Le 12 avril 2021 / 1 mois

Obligation de dématérialiser les factures pour tous : les travaux de réflexion avancent !

Obligation de dématérialiser les factures pour tous : les travaux de réflexion avancent !

La généralisation de la facture électronique à l’ensemble des échanges BtoB, annoncée par l’article 153 de la Loi de Finances 2020, a pris un nouveau virage le 3 novembre dernier, lorsque la Direction Générale des Finances Publiques (DGFIP) a remis au Parlement le Rapport sur le développement de la facturation électronique en France : « La TVA à l’ère du digital en France ». Depuis, un amendement a été publié et adopté le 13 novembre, au terme duquel le gouvernement propose d’agir par voie d’ordonnance au plus tard en septembre 2021. Juste le temps, pour la DGFIP, l’AIFE* et les principaux acteurs de la dématérialisation des factures de mener des travaux de réflexion pour définir les modalités d’applications de cette nouvelle obligation à venir.
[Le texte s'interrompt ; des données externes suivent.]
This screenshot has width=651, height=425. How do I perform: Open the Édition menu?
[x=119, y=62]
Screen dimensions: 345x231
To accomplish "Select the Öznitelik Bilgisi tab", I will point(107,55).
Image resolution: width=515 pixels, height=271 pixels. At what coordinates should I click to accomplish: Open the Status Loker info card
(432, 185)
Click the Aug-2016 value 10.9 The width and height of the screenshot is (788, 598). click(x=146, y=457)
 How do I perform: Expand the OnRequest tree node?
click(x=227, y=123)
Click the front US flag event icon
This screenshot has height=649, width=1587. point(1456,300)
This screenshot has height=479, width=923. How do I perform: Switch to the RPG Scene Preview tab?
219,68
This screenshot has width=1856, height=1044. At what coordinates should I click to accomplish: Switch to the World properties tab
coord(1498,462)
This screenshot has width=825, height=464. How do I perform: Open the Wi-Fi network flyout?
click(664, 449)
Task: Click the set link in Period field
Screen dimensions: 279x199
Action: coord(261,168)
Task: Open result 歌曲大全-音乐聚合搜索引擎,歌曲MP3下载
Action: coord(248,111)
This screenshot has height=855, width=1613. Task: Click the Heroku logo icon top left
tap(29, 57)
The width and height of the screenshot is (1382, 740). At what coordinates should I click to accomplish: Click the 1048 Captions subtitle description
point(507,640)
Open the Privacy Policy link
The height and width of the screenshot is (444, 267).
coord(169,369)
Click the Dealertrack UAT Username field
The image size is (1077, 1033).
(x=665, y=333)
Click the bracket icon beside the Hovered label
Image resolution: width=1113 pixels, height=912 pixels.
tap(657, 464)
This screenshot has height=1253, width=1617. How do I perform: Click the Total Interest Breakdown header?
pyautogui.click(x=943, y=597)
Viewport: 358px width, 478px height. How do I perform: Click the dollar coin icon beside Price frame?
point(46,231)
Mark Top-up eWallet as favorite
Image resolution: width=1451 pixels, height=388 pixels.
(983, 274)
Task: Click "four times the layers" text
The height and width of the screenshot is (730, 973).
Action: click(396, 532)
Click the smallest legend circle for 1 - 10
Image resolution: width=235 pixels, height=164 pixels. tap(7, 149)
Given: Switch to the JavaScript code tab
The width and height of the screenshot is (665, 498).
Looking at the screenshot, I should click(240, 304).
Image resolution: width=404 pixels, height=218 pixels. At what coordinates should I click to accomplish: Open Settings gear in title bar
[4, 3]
Le point avec Dominique Bougnot, Directeur général de Ventya

 

Où en sont les travaux de réflexion concernant l’obligation à venir de dématérialiser les factures ?

Dominique Bougnot : Bien qu’à ce jour aucune ordonnance n’ait encore été déposée, les dates de mises en application de cette règlementation sont arrêtées et plusieurs décisions sont déjà entérinées. 

En 2023, toutes les entreprises devront ainsi être en capacité de recevoir des factures électroniques. Elles auront également pour obligation de les transmettre de manière dématérialisée en 2023 pour les grandes entreprises, 2024 pour les ETI et 2025 pour les PME et TPE.

D’autre part, c’est finalement le modèle de plateforme « Y » qui a été retenu pour assurer la transmission des factures entre l’émetteur et le récepteur, au détriment du modèle « V ». 

Le modèle en « V » obligeait en effet les entreprises à transiter par une plateforme publique (tel que le portail Chorus) qui en assure la transmission au clientUne approche qui soulevait alors le risque, en cas de dysfonctionnement de la plateforme, que plus aucune facture ne soit transmiseD’autre part, faire transiter toutes les factures par une seule et même plateforme publique présenterait un risque d’inconstitutionnalité, car l’État en aurait le monopole. 

Avec le modèle en « Y », les factures peuvent transiter directement entre les plateformes privées certifiées, sans passer par la plateforme publique. Les plateformes privées pourront extraire des factures les informations à destination de l’administration et les transmettre à la plateforme publique, puis elles les regrouperont pour les envoyer à la DGFIP. Par ailleurs, le modèle « Y » offre plus de souplesse, notamment aux entreprises qui ont déjà mis en place des flux de facturation électronique (en particulier via EDI) via des plateformes privées. Un modèle qui limitera ainsi les coûts d’adaptation et d’entrée dans cette réforme pour ces entreprises, tout en permettant aux autres de transmettre directement leurs factures par la plateforme publique. Les entreprises ayant déjà mis en place une telle solution de dématérialisation n’auront qu’à extraire et transmettre à la plateforme de l’État les informations détaillées issues des factures, et nécessaires au contrôle et à la lutte contre la fraude à la TVA (e-reporting). La typologie de ces informations, (une cinquantaine de champs), reste encore à définir et fait actuellement l’objet d’autres travaux de réflexion menés par la DGFIP et l’AIFE.

 

Comment Ventya accompagne-t-elle ses clients face à ces échéances ?

Dominique Bougnot : Pour certains de nos clients, la mise en place du e-reporting n’aura aucun impact dans leur système d’information, car ils renseignent déjà de manière très détaillée leurs factures. Ventya n’aura alors qu’à extraire, mettre en forme et transmettre ces informations à la plateforme de l’État. 

Dès que nous connaîtrons les données à envoyer à l’État, dans le cadre du e-reporting, nous contacterons tous nos clients au cas par cas, pour préparer l’extraction de ces données. 

De même, nous incitons fortement toutes les entreprises qui n’auraient pas encore mis en place la dématérialisation des factures, à engager dès maintenant un tel projet. Au-delà des bénéfices offerts par l’échange de factures électroniques, notamment en termes de coûts et d’efficacité opérationnelle, la démarche leur permettra en effet d’être prêtes au moment des échéances règlementaires.